2、通过用户行为细查,定性分析用户流失原因
找到流失点以后,层层下钻,看用户为什么没有下单。
比如在该案例中,我们发现浏览订单填写页而没有提交订单的用户多在点击价格明细后放弃,此部分用户为价格敏感型用户,制约因素主要为价格,因此可以建议对这部分用户重点做优惠券、折扣等推送,促进其完成订单。
3、定量分析影响因素的统计意义
通过统计检验,验证各功能对提交订单的影响程度是否具有统计显著性。比如我们可以量化点击费用明细这一行为对转化的影响,通过计算得出,在95%的置信区间,未点击费用明细的用户预订成功转化率高于点击费用明细的用户,具有统计显著性。
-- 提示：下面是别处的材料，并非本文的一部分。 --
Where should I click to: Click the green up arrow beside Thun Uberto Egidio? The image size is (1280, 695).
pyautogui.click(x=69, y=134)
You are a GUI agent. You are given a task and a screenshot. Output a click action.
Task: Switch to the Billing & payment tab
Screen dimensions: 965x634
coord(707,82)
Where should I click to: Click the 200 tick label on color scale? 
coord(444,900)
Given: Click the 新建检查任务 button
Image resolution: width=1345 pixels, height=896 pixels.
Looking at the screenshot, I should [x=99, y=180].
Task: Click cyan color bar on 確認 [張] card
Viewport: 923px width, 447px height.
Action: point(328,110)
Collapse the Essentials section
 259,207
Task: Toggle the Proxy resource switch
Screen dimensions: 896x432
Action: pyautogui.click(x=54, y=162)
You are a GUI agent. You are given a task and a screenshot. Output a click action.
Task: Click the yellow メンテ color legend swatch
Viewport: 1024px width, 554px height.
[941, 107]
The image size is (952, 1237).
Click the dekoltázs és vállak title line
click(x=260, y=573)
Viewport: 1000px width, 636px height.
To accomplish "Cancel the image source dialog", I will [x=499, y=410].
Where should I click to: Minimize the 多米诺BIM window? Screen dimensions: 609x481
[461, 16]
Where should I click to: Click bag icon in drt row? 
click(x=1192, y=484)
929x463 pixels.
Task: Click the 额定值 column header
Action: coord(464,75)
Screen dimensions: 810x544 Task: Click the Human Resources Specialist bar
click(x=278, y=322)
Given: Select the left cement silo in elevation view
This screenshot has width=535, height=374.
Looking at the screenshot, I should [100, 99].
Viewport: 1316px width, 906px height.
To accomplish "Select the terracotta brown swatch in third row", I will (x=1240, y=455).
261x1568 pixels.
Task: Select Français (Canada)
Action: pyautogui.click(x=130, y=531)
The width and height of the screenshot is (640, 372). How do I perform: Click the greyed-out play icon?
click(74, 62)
同理,可以计算出订单填写页其他功能的使用对用户预订酒店的影响。
由上图发现,使用过「选购景点门票」的用户订单提交率仅86.%,明显低于全部浏览订单填写页的用户(91.2%),对订单有抑制作用,而点击「优惠券」和「信用住」对订单提交有促进作用,以上在95%的置信区间内均具有统计显著性。
有了数据支撑,该企业对产品进行了优化:
1、更改了首页页面布局;
2、酒店列表页从原来的按照地理位置推荐改成了按照“位置+价格+基础设施”综合推荐,并重新树立了现有酒店的图片,将图片数量不足的酒店进行了补充,图片质量差的酒店进行了图片调整;
3、针对性地对价格敏感性客户做了优惠营销推送。
最终,该集团顺利完成APP预订转化率提升的目标,订单金额预估提升数千万。